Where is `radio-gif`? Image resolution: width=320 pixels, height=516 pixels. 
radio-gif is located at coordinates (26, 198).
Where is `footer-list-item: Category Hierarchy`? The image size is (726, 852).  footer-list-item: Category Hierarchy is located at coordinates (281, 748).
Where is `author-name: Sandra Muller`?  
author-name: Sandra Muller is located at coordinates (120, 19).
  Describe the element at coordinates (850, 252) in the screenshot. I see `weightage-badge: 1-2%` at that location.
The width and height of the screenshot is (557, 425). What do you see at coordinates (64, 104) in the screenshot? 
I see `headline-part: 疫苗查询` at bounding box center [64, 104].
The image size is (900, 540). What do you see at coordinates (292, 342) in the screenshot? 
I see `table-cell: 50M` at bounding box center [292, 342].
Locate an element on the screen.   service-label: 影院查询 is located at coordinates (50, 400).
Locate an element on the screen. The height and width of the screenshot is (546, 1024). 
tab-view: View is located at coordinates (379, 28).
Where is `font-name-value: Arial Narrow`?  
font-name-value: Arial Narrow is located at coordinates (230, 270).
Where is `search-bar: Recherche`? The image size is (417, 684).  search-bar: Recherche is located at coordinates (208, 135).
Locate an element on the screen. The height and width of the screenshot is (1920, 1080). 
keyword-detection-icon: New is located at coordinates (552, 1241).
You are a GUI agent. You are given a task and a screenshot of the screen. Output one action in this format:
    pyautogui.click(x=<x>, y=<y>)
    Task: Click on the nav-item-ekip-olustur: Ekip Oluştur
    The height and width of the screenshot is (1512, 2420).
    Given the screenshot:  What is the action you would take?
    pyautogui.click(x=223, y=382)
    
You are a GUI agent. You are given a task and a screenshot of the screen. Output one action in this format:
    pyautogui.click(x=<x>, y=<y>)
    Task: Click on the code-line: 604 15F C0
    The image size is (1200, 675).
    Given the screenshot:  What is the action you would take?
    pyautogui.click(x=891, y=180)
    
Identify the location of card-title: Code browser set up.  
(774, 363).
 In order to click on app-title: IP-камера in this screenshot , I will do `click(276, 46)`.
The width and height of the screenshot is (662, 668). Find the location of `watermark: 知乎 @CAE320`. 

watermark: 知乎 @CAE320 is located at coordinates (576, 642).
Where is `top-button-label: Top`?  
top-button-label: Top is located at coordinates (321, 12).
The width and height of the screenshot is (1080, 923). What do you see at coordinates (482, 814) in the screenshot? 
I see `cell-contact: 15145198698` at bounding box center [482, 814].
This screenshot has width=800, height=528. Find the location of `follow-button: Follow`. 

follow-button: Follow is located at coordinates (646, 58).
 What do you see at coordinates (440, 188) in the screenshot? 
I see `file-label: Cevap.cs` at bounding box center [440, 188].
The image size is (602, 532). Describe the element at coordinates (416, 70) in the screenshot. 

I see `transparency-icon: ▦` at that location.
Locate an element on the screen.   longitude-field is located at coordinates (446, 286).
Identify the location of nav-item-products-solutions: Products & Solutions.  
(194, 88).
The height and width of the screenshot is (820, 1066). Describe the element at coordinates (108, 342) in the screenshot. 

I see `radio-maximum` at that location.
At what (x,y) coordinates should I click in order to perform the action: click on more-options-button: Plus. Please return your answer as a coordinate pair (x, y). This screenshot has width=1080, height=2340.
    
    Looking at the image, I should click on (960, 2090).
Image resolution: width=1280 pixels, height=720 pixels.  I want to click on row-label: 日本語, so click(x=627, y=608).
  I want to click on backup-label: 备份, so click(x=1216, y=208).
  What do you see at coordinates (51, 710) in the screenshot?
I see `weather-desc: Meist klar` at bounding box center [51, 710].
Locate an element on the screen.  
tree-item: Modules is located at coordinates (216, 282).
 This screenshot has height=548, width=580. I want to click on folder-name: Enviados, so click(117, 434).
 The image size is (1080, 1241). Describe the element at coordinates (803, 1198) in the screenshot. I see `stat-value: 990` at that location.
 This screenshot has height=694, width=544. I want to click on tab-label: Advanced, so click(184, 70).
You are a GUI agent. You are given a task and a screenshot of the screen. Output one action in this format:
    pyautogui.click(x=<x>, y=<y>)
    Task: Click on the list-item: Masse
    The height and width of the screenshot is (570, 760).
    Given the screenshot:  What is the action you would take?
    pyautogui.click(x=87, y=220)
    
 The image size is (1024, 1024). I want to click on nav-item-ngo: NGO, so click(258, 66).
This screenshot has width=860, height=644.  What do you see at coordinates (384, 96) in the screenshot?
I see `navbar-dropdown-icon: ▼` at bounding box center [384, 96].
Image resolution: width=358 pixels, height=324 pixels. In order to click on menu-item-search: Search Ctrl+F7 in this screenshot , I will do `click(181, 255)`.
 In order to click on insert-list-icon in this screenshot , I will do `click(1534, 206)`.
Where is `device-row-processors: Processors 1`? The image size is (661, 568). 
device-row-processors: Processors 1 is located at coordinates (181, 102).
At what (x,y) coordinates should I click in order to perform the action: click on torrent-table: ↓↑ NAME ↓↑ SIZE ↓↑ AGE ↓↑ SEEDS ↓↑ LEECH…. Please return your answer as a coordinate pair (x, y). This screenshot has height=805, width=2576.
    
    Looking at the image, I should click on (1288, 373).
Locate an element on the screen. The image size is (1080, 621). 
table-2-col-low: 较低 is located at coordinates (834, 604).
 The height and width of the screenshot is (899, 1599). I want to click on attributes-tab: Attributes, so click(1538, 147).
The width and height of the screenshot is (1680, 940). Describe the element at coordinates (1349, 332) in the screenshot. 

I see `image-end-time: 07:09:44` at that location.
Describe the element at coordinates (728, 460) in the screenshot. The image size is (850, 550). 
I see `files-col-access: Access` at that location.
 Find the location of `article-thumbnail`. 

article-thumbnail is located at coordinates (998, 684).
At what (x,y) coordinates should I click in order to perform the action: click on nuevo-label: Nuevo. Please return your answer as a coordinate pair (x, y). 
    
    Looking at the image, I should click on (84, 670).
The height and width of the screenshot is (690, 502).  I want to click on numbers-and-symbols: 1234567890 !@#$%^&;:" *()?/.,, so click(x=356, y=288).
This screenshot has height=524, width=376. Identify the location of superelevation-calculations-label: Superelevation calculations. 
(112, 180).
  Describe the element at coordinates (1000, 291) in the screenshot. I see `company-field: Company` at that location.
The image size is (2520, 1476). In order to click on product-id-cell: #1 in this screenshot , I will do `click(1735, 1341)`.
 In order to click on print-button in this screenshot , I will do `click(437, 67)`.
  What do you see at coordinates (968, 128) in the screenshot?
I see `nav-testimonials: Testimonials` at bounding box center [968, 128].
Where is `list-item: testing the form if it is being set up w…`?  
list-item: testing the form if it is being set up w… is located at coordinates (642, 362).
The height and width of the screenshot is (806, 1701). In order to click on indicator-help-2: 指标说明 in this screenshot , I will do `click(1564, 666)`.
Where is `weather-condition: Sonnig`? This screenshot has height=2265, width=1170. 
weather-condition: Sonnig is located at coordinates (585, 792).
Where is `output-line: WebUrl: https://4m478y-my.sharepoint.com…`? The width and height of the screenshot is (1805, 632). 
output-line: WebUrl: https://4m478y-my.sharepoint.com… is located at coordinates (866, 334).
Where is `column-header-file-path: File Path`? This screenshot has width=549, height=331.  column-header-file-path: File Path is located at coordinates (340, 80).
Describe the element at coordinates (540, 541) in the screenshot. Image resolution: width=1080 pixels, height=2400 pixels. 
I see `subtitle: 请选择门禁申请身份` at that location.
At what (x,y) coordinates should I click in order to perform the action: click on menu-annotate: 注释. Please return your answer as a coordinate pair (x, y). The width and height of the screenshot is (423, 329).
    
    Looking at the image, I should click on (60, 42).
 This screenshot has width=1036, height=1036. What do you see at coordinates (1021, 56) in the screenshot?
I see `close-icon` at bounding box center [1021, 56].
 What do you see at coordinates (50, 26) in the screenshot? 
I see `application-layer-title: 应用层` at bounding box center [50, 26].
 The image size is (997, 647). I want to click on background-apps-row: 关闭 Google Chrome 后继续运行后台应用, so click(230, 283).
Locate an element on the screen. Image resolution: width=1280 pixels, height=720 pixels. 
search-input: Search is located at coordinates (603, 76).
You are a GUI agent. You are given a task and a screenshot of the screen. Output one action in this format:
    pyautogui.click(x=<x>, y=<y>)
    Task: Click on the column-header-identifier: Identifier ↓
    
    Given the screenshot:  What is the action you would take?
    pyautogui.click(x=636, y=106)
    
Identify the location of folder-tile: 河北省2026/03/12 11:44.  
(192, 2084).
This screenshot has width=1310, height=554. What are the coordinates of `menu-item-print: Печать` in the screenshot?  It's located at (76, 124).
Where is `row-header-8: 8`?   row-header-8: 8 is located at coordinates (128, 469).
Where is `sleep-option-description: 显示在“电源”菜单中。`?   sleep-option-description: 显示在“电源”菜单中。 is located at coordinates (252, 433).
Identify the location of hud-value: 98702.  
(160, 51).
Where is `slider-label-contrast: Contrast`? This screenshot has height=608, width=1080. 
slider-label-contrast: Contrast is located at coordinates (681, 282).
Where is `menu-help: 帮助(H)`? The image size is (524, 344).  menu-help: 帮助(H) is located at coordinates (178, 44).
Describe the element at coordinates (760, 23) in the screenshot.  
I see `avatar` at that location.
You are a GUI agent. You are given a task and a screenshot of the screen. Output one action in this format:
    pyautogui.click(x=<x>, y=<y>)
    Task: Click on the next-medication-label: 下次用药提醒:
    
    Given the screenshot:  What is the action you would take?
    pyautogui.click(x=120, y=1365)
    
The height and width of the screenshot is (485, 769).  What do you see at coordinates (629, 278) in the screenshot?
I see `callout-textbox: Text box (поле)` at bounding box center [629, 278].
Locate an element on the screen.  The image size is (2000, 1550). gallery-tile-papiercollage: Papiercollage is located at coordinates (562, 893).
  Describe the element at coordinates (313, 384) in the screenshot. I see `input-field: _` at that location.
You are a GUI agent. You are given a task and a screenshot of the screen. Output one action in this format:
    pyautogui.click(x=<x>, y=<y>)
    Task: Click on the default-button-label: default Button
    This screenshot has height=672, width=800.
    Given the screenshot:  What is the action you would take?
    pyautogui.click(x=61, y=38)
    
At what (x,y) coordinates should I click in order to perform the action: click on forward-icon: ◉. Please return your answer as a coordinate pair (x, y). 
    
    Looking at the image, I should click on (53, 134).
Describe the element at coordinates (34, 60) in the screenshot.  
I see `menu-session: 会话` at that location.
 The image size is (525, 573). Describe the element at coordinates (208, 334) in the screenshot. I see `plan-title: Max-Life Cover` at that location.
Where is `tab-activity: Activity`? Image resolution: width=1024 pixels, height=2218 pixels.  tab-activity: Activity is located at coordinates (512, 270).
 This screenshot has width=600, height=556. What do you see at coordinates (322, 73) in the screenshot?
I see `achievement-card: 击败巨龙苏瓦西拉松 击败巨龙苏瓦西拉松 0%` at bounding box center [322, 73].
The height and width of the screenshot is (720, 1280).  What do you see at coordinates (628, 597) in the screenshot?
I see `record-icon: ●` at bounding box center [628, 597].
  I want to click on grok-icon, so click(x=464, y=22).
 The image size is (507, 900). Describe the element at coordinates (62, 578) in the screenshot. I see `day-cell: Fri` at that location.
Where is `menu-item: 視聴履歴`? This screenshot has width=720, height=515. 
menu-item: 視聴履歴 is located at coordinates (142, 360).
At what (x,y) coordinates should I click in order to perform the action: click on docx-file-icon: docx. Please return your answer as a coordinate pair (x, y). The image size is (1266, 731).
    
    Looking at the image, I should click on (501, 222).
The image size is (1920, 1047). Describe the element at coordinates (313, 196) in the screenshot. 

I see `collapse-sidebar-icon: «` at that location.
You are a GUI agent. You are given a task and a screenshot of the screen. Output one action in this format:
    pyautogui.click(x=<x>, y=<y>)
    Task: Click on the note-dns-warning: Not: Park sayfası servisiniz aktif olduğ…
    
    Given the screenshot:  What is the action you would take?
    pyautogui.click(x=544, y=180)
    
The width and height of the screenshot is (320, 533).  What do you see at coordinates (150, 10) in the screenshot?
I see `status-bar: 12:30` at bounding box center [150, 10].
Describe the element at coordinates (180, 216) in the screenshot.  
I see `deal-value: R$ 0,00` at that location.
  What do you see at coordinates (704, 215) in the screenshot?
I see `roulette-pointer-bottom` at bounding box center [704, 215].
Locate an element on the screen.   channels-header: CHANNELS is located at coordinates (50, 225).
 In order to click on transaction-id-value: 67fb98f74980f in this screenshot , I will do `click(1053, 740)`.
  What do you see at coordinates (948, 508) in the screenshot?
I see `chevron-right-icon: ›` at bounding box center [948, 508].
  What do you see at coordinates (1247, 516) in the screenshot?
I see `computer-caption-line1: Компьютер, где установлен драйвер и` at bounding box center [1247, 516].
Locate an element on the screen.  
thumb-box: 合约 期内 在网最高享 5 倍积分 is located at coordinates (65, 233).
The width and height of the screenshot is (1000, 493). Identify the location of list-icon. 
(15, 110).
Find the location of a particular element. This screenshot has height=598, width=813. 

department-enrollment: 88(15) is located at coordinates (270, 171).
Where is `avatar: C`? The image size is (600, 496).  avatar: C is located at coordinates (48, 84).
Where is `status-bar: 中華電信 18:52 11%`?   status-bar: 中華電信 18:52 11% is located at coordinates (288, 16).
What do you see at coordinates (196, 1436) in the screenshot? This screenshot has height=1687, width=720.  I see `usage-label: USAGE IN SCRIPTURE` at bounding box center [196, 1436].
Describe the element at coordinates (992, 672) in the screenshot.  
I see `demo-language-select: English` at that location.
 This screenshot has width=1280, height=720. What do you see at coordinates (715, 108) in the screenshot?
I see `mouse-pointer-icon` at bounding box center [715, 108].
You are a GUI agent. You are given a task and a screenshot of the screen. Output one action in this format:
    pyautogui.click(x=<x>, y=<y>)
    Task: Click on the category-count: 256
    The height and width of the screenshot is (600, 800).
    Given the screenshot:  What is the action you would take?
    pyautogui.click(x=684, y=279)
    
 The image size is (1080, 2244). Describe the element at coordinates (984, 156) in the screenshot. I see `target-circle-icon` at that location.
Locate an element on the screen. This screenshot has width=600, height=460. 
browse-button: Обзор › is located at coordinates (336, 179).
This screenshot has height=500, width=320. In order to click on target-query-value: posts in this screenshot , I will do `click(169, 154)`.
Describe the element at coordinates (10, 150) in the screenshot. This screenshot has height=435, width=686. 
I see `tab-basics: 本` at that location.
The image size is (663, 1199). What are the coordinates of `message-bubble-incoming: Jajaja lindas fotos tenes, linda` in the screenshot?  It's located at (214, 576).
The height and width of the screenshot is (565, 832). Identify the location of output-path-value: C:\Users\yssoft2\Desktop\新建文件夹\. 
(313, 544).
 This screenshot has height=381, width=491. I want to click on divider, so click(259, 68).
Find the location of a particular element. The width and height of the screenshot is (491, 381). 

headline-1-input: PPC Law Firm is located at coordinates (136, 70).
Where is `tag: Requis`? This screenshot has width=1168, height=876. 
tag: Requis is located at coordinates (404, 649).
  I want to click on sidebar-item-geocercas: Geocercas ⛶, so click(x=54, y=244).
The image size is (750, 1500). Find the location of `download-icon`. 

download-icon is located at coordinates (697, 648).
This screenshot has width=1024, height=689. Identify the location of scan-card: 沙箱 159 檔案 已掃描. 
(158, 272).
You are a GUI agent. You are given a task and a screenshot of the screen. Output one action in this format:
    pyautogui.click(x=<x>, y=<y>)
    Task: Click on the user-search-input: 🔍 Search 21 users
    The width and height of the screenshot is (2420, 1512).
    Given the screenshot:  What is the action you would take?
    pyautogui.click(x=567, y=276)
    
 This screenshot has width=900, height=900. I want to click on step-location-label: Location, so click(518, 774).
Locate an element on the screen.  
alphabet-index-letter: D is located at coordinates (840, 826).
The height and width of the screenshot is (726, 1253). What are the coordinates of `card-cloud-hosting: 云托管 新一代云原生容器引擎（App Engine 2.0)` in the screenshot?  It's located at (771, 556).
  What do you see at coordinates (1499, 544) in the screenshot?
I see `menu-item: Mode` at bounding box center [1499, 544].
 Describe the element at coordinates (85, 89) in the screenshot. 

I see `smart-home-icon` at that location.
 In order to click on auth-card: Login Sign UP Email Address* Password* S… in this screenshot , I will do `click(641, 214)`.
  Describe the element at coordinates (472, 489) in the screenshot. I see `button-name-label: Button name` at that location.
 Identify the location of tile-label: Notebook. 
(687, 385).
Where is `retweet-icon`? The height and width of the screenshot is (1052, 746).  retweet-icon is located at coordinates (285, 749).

● ● ●

**About this exercise**
How many lines in the data above contain the string "follow"? Matching is case-sensitive; reply with the number alone.

**Answer box**
2